What is being asked | Please return every record exactly, with no pictures included.

**** Extracted information

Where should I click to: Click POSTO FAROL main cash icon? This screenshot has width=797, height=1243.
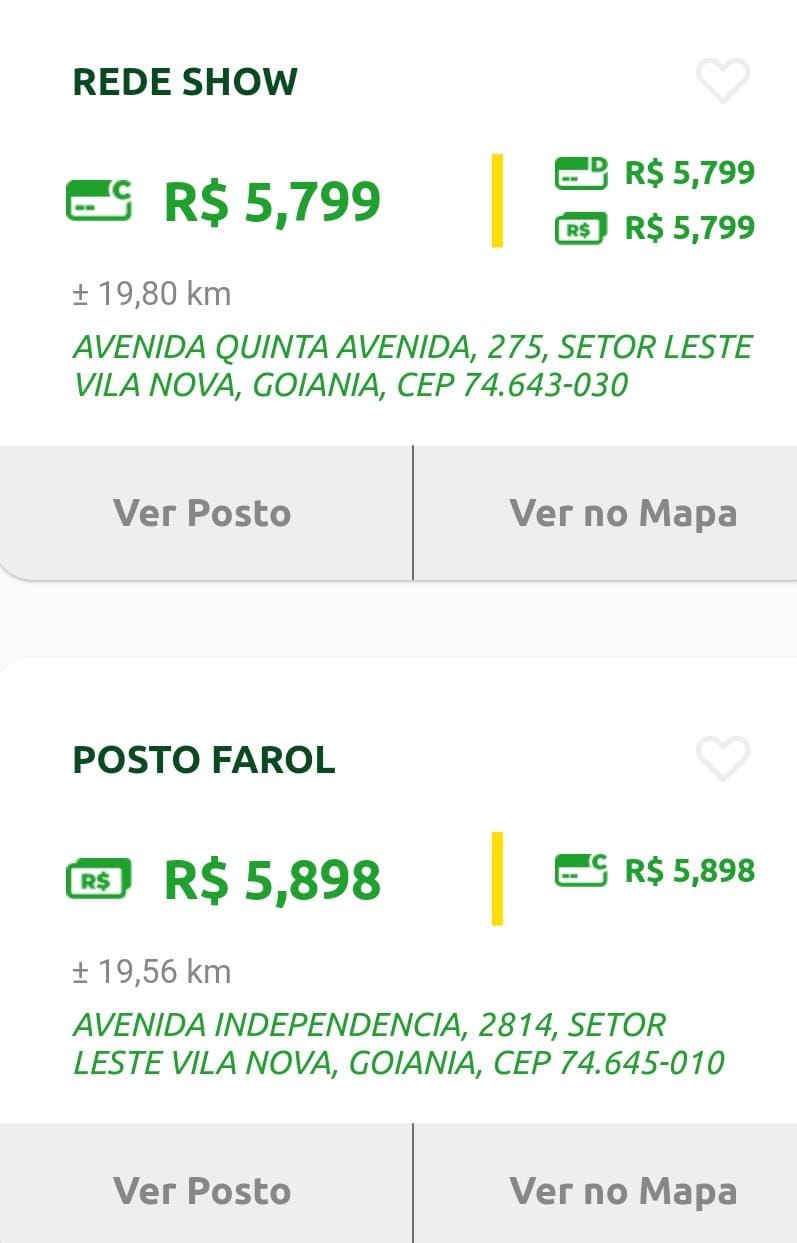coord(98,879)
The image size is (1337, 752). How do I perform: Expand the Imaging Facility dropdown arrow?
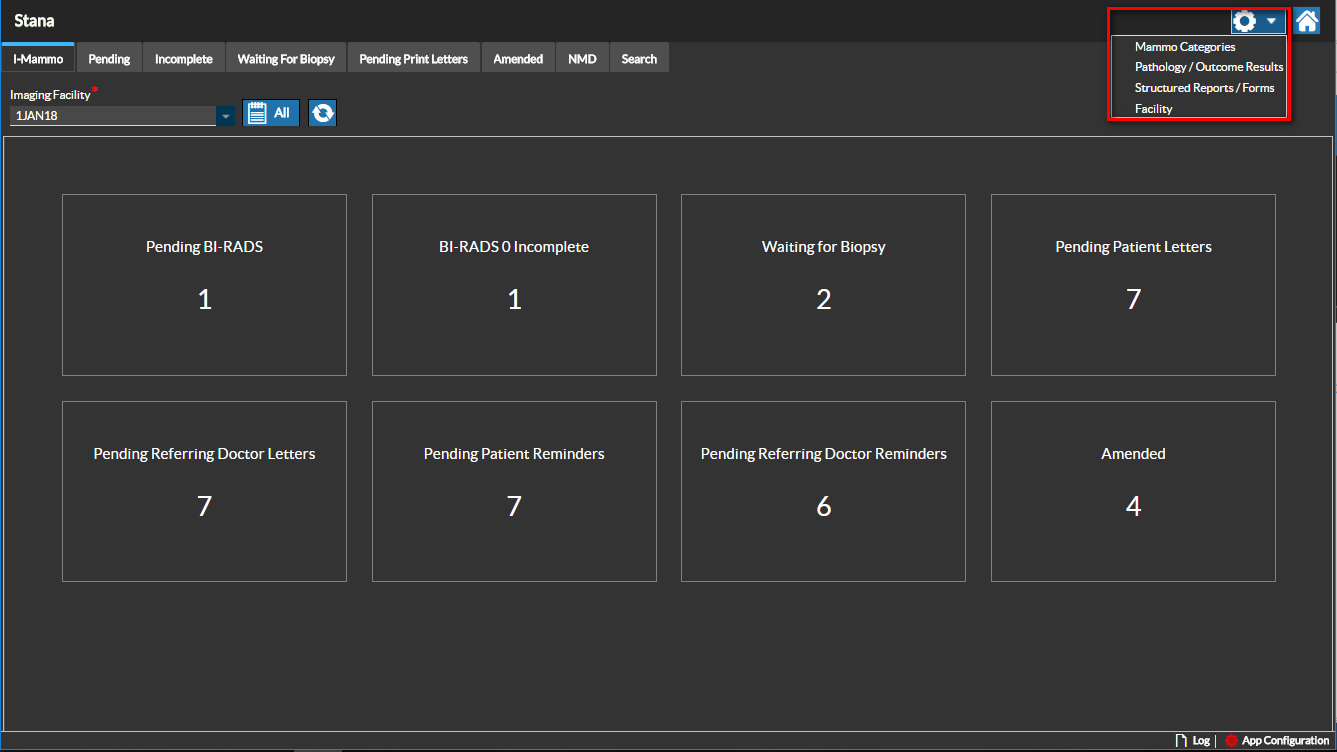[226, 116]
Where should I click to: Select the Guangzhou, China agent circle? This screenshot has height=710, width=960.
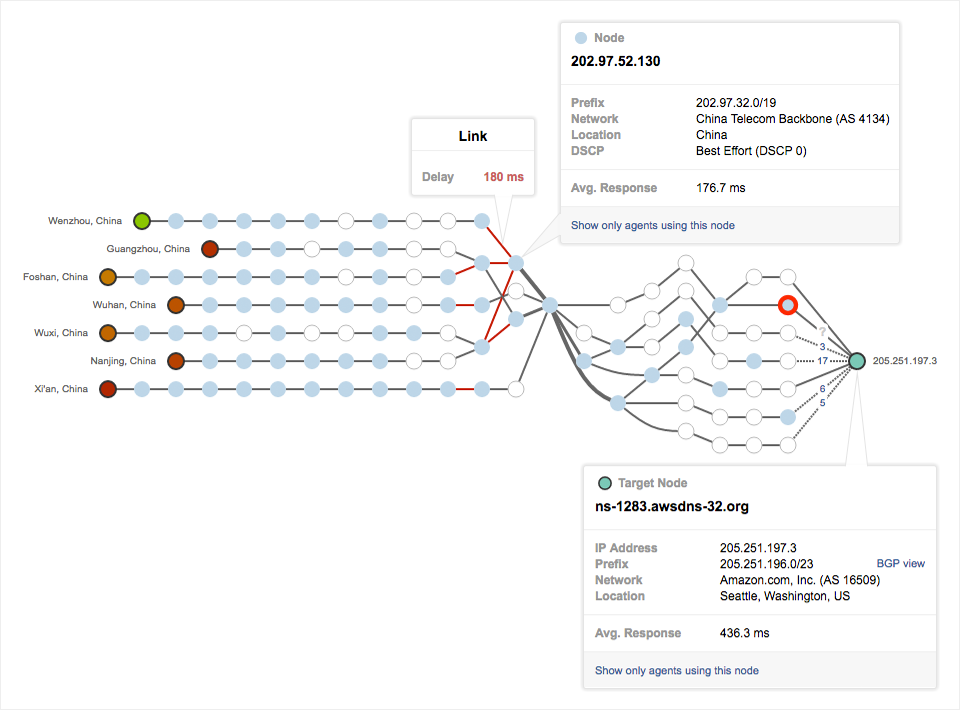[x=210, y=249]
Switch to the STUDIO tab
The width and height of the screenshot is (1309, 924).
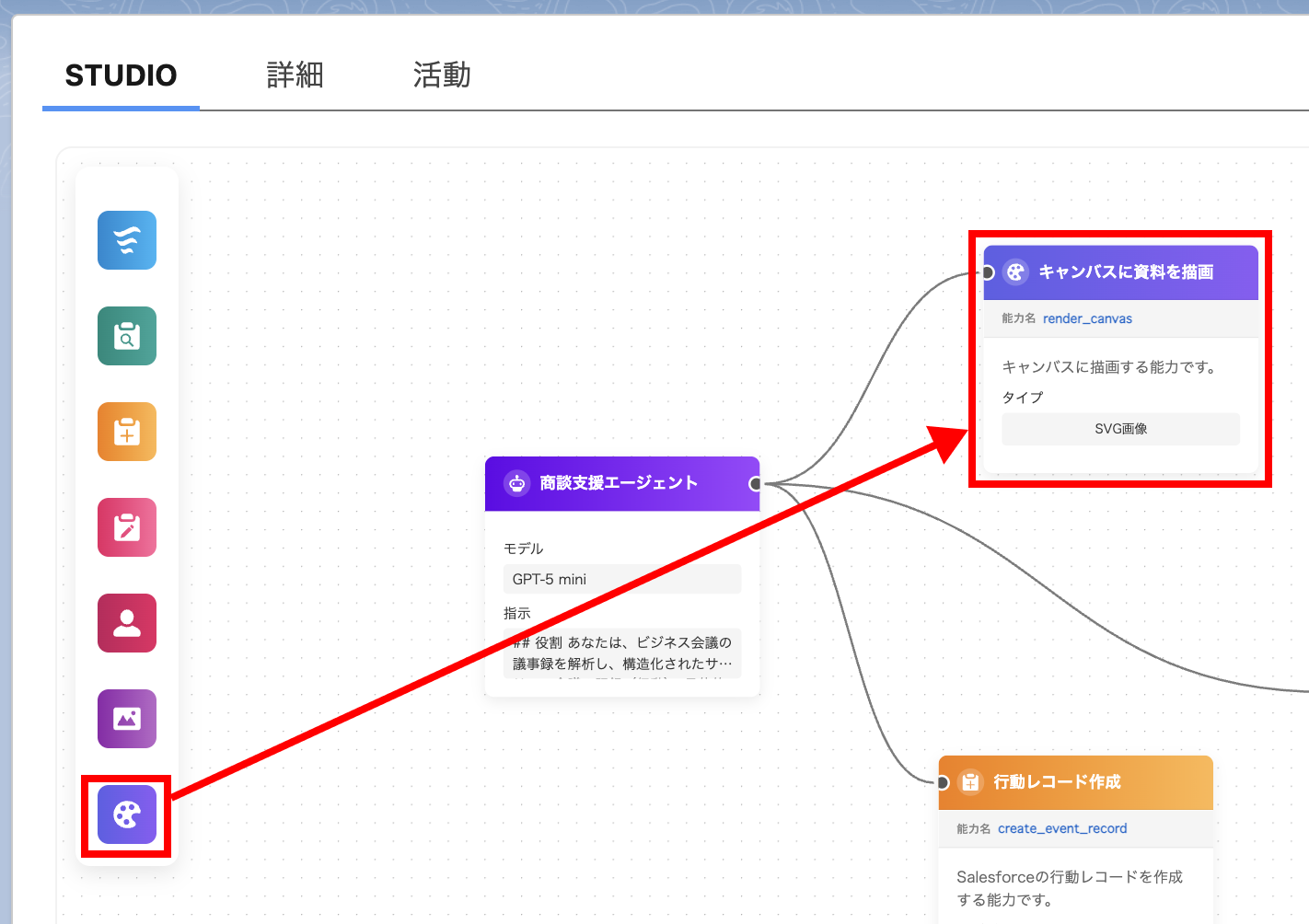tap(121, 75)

********

Solution |
Where should I click to: Click POSTO FAROL main cash icon? This screenshot has width=797, height=1243.
coord(98,879)
The image size is (1337, 752). How do I perform: Expand the Imaging Facility dropdown arrow?
[226, 116]
Where should I click to: Select the Guangzhou, China agent circle? This screenshot has height=710, width=960.
[x=210, y=249]
Switch to the STUDIO tab
The width and height of the screenshot is (1309, 924).
tap(121, 75)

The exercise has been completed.